Once the images are set aside, output the listing exactly as it stands.

• INPUT:
# # #

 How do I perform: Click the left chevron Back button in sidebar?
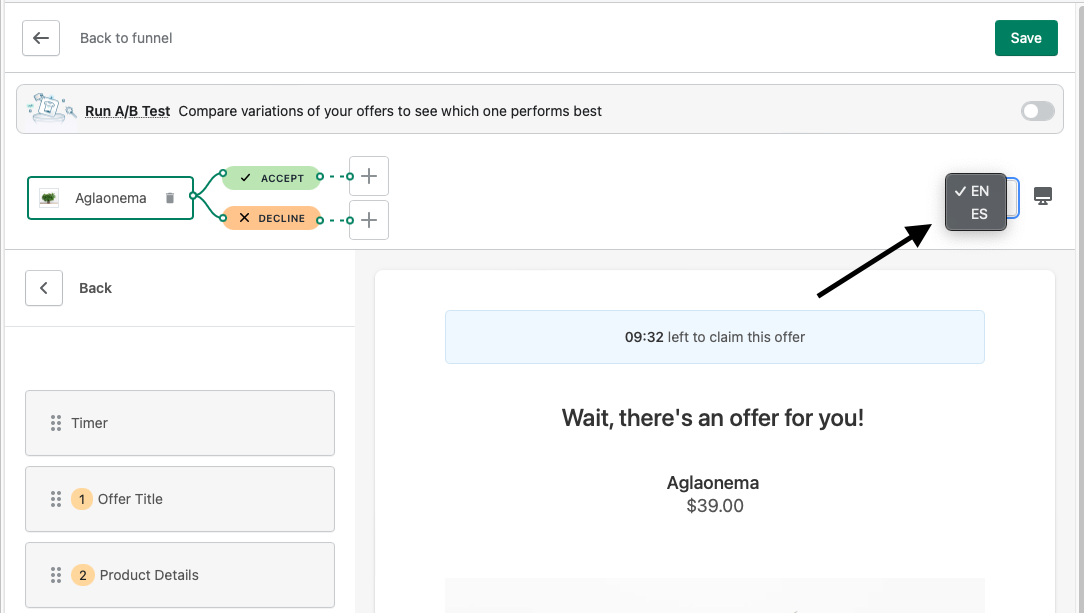tap(44, 288)
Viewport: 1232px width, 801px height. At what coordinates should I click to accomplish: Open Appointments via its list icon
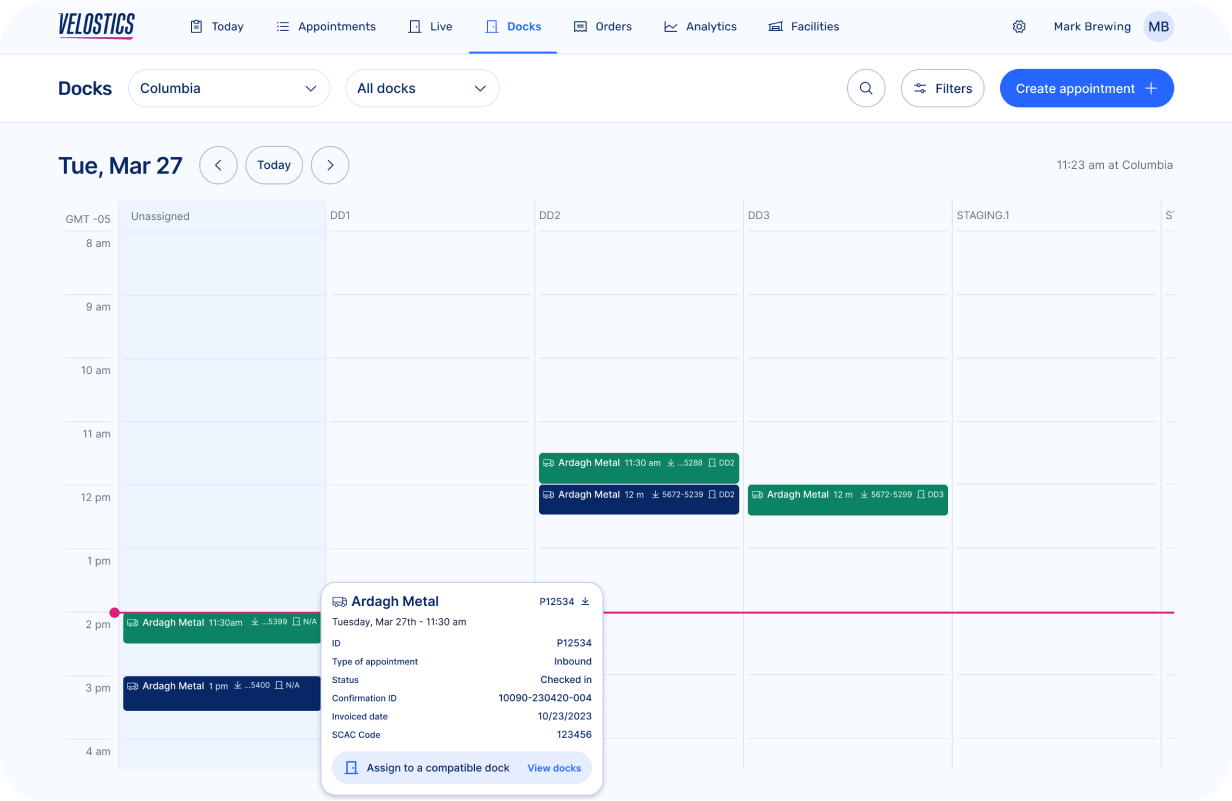tap(281, 26)
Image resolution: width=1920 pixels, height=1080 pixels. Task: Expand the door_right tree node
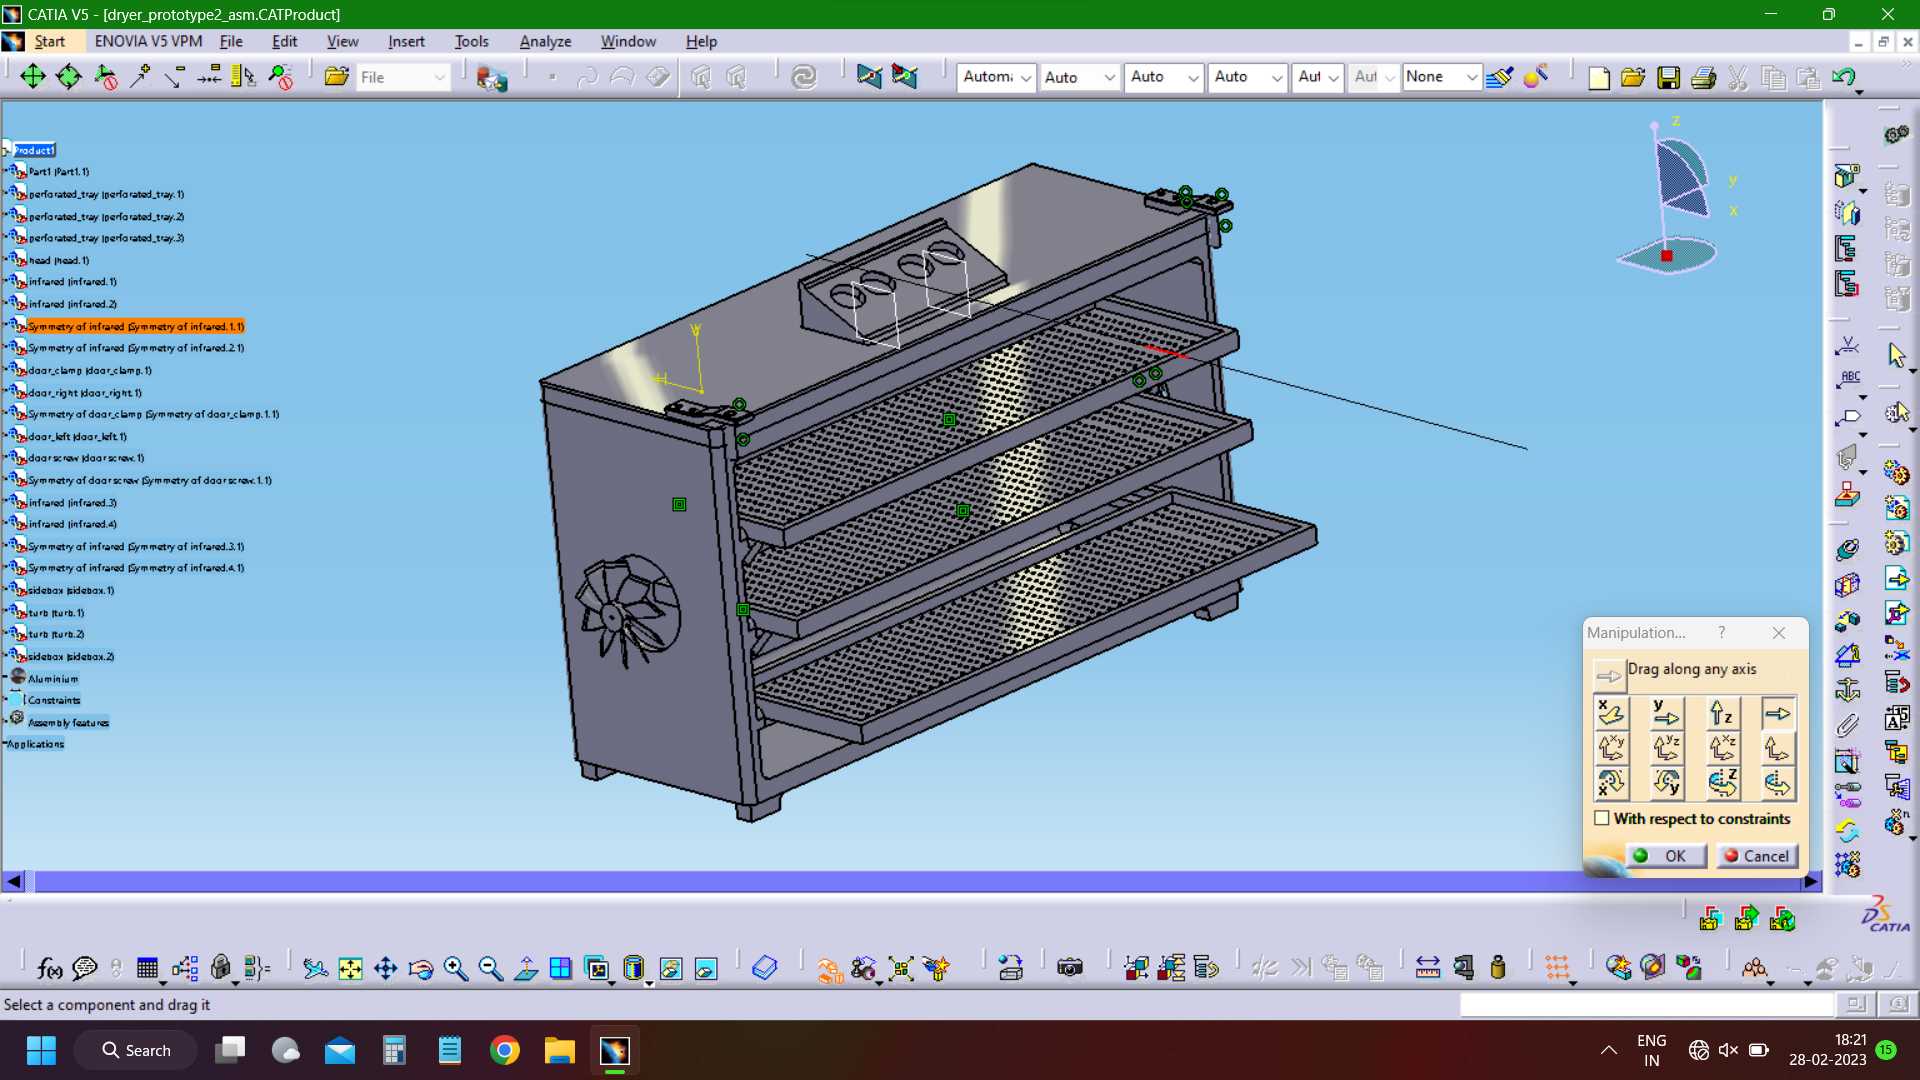(6, 392)

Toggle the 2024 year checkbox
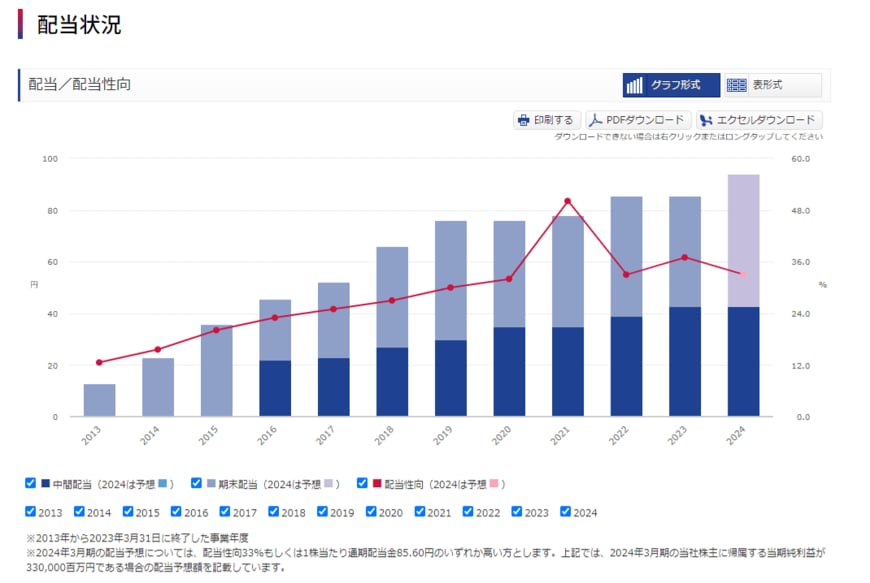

# # #

• REPLY:
 How do I perform: Click the left chevron Back button in sidebar?
tap(44, 288)
Viewport: 1232px width, 801px height. At what coordinates should I click to accomplish: Open Appointments via its list icon
tap(281, 26)
Image resolution: width=1920 pixels, height=1080 pixels. Task: Expand the door_right tree node
(6, 392)

Toggle the 2024 year checkbox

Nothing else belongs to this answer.